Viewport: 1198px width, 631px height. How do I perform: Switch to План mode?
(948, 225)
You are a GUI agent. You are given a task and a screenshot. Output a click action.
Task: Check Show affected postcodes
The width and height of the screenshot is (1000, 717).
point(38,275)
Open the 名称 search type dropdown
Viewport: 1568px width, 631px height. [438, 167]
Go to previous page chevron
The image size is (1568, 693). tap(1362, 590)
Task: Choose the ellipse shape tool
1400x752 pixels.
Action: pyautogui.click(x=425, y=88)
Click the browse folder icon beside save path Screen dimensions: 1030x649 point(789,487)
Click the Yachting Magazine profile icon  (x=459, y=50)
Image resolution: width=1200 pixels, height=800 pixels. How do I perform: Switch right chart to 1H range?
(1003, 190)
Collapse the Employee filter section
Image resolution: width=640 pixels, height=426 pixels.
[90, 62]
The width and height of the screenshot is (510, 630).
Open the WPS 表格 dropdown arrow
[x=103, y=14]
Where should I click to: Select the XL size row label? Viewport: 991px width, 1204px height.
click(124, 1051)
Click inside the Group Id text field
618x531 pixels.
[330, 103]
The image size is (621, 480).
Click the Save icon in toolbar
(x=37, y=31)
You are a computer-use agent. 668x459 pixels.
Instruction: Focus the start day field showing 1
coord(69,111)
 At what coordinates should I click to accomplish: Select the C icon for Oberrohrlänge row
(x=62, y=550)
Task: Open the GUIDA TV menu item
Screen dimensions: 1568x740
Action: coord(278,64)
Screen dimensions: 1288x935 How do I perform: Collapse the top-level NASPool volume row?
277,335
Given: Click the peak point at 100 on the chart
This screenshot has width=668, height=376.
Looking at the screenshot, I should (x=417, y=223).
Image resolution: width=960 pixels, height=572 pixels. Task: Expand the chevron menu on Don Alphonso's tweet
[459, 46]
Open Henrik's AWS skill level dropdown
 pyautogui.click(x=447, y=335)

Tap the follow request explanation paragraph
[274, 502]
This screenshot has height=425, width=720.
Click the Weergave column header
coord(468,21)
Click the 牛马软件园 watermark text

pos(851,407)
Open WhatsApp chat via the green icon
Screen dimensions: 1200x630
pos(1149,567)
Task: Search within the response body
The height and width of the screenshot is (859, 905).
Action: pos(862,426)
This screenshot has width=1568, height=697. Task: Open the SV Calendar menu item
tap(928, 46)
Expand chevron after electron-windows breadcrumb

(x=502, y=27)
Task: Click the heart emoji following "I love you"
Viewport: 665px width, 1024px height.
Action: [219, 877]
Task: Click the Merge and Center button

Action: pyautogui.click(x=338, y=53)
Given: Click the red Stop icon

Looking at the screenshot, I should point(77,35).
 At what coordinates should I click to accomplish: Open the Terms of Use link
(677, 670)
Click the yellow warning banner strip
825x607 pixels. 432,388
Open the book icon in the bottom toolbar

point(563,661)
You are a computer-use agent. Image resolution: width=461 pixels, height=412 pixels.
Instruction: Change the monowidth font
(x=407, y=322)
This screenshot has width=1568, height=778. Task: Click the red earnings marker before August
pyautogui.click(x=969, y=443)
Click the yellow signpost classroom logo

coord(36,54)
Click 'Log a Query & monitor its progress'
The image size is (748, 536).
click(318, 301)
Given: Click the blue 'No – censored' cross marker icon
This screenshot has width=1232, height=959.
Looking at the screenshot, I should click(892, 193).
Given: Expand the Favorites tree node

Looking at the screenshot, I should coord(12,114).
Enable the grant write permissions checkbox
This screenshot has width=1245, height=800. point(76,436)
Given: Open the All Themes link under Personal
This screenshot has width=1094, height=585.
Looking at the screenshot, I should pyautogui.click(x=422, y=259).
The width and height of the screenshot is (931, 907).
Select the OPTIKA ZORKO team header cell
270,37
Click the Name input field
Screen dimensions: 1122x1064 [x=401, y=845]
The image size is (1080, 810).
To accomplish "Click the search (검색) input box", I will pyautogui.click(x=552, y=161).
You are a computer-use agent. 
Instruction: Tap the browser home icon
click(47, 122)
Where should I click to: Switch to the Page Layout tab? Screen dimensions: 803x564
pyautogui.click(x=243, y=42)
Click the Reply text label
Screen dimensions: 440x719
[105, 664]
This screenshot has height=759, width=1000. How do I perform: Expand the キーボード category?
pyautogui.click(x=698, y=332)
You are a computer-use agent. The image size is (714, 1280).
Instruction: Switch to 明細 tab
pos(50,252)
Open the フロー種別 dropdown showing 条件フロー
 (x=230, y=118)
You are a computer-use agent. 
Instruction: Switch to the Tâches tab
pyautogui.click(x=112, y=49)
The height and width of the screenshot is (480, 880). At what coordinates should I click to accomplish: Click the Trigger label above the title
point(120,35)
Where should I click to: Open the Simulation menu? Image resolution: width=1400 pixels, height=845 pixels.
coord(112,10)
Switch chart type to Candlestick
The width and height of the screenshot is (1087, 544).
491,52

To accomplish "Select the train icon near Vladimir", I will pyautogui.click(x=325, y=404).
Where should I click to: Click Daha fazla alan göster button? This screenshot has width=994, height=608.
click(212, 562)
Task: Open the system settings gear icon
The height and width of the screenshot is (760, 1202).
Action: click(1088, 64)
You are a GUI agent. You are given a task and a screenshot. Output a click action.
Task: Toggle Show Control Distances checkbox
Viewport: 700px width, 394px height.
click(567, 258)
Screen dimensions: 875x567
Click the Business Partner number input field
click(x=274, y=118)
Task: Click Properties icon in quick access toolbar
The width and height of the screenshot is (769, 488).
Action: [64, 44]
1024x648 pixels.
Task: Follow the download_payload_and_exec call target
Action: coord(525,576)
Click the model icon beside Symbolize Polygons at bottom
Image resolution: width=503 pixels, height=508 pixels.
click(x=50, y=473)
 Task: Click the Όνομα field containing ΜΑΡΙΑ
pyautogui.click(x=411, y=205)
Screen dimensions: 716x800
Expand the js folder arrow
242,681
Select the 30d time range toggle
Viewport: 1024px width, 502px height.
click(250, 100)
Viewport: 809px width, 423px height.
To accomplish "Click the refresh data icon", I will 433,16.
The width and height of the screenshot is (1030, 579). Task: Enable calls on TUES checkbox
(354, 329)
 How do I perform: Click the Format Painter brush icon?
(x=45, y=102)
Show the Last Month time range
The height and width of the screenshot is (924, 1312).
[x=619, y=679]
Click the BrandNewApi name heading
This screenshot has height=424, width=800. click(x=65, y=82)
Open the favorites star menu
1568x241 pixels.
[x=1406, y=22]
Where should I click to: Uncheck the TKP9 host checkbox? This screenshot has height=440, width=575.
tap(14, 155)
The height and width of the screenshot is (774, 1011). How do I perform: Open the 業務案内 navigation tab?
^^^^^^^^
YOUR TASK: Retype the data precisely.

EXERCISE OUTPUT:
Viewport: 1198px width, 631px height. How do I perform: Switch to План mode?
(948, 225)
You are a GUI agent. You are given a task and a screenshot. Output a click action.
Task: Check Show affected postcodes
The width and height of the screenshot is (1000, 717).
point(38,275)
Open the 名称 search type dropdown
Viewport: 1568px width, 631px height. [438, 167]
Go to previous page chevron
The image size is (1568, 693). tap(1362, 590)
Task: Choose the ellipse shape tool
1400x752 pixels.
Action: pyautogui.click(x=425, y=88)
Click the browse folder icon beside save path Screen dimensions: 1030x649 point(789,487)
Click the Yachting Magazine profile icon  (x=459, y=50)
Image resolution: width=1200 pixels, height=800 pixels. How do I perform: Switch right chart to 1H range?
(1003, 190)
Collapse the Employee filter section
Image resolution: width=640 pixels, height=426 pixels.
[90, 62]
The width and height of the screenshot is (510, 630).
Open the WPS 表格 dropdown arrow
[x=103, y=14]
Where should I click to: Select the XL size row label? Viewport: 991px width, 1204px height.
click(124, 1051)
Click inside the Group Id text field
618x531 pixels.
[330, 103]
The image size is (621, 480).
Click the Save icon in toolbar
(x=37, y=31)
You are a computer-use agent. 668x459 pixels.
Instruction: Focus the start day field showing 1
coord(69,111)
 At what coordinates should I click to accomplish: Select the C icon for Oberrohrlänge row
(x=62, y=550)
Task: Open the GUIDA TV menu item
Screen dimensions: 1568x740
Action: coord(278,64)
Screen dimensions: 1288x935 How do I perform: Collapse the top-level NASPool volume row?
277,335
Given: Click the peak point at 100 on the chart
This screenshot has width=668, height=376.
Looking at the screenshot, I should (x=417, y=223).
Image resolution: width=960 pixels, height=572 pixels. Task: Expand the chevron menu on Don Alphonso's tweet
[459, 46]
Open Henrik's AWS skill level dropdown
 pyautogui.click(x=447, y=335)

Tap the follow request explanation paragraph
[274, 502]
This screenshot has height=425, width=720.
Click the Weergave column header
coord(468,21)
Click the 牛马软件园 watermark text

pos(851,407)
Open WhatsApp chat via the green icon
Screen dimensions: 1200x630
pos(1149,567)
Task: Search within the response body
The height and width of the screenshot is (859, 905).
Action: pos(862,426)
This screenshot has width=1568, height=697. Task: Open the SV Calendar menu item
tap(928, 46)
Expand chevron after electron-windows breadcrumb

(x=502, y=27)
Task: Click the heart emoji following "I love you"
Viewport: 665px width, 1024px height.
Action: [219, 877]
Task: Click the Merge and Center button

Action: pyautogui.click(x=338, y=53)
Given: Click the red Stop icon

Looking at the screenshot, I should point(77,35).
 At what coordinates should I click to accomplish: Open the Terms of Use link
(677, 670)
Click the yellow warning banner strip
825x607 pixels. 432,388
Open the book icon in the bottom toolbar

point(563,661)
You are a computer-use agent. Image resolution: width=461 pixels, height=412 pixels.
Instruction: Change the monowidth font
(x=407, y=322)
This screenshot has width=1568, height=778. Task: Click the red earnings marker before August
pyautogui.click(x=969, y=443)
Click the yellow signpost classroom logo

coord(36,54)
Click 'Log a Query & monitor its progress'
The image size is (748, 536).
click(318, 301)
Given: Click the blue 'No – censored' cross marker icon
This screenshot has width=1232, height=959.
Looking at the screenshot, I should click(892, 193).
Given: Expand the Favorites tree node

Looking at the screenshot, I should coord(12,114).
Enable the grant write permissions checkbox
This screenshot has width=1245, height=800. point(76,436)
Given: Open the All Themes link under Personal
This screenshot has width=1094, height=585.
Looking at the screenshot, I should pyautogui.click(x=422, y=259).
The width and height of the screenshot is (931, 907).
Select the OPTIKA ZORKO team header cell
270,37
Click the Name input field
Screen dimensions: 1122x1064 [x=401, y=845]
The image size is (1080, 810).
To accomplish "Click the search (검색) input box", I will pyautogui.click(x=552, y=161).
You are a computer-use agent. 
Instruction: Tap the browser home icon
click(47, 122)
Where should I click to: Switch to the Page Layout tab? Screen dimensions: 803x564
pyautogui.click(x=243, y=42)
Click the Reply text label
Screen dimensions: 440x719
[105, 664]
This screenshot has height=759, width=1000. How do I perform: Expand the キーボード category?
pyautogui.click(x=698, y=332)
You are a computer-use agent. The image size is (714, 1280).
Instruction: Switch to 明細 tab
pos(50,252)
Open the フロー種別 dropdown showing 条件フロー
 (x=230, y=118)
You are a computer-use agent. 
Instruction: Switch to the Tâches tab
pyautogui.click(x=112, y=49)
The height and width of the screenshot is (480, 880). At what coordinates should I click to accomplish: Click the Trigger label above the title
point(120,35)
Where should I click to: Open the Simulation menu? Image resolution: width=1400 pixels, height=845 pixels.
coord(112,10)
Switch chart type to Candlestick
The width and height of the screenshot is (1087, 544).
491,52

To accomplish "Select the train icon near Vladimir", I will pyautogui.click(x=325, y=404).
Where should I click to: Click Daha fazla alan göster button? This screenshot has width=994, height=608.
click(212, 562)
Task: Open the system settings gear icon
The height and width of the screenshot is (760, 1202).
Action: click(1088, 64)
You are a GUI agent. You are given a task and a screenshot. Output a click action.
Task: Toggle Show Control Distances checkbox
Viewport: 700px width, 394px height.
click(567, 258)
Screen dimensions: 875x567
Click the Business Partner number input field
click(x=274, y=118)
Task: Click Properties icon in quick access toolbar
The width and height of the screenshot is (769, 488).
Action: [64, 44]
1024x648 pixels.
Task: Follow the download_payload_and_exec call target
Action: coord(525,576)
Click the model icon beside Symbolize Polygons at bottom
Image resolution: width=503 pixels, height=508 pixels.
click(x=50, y=473)
 Task: Click the Όνομα field containing ΜΑΡΙΑ
pyautogui.click(x=411, y=205)
Screen dimensions: 716x800
Expand the js folder arrow
242,681
Select the 30d time range toggle
Viewport: 1024px width, 502px height.
click(250, 100)
Viewport: 809px width, 423px height.
To accomplish "Click the refresh data icon", I will 433,16.
The width and height of the screenshot is (1030, 579). Task: Enable calls on TUES checkbox
(354, 329)
 How do I perform: Click the Format Painter brush icon?
(x=45, y=102)
Show the Last Month time range
The height and width of the screenshot is (924, 1312).
[x=619, y=679]
Click the BrandNewApi name heading
This screenshot has height=424, width=800. click(x=65, y=82)
Open the favorites star menu
1568x241 pixels.
[x=1406, y=22]
Where should I click to: Uncheck the TKP9 host checkbox? This screenshot has height=440, width=575.
tap(14, 155)
The height and width of the screenshot is (774, 1011). How do I perform: Open the 業務案内 navigation tab?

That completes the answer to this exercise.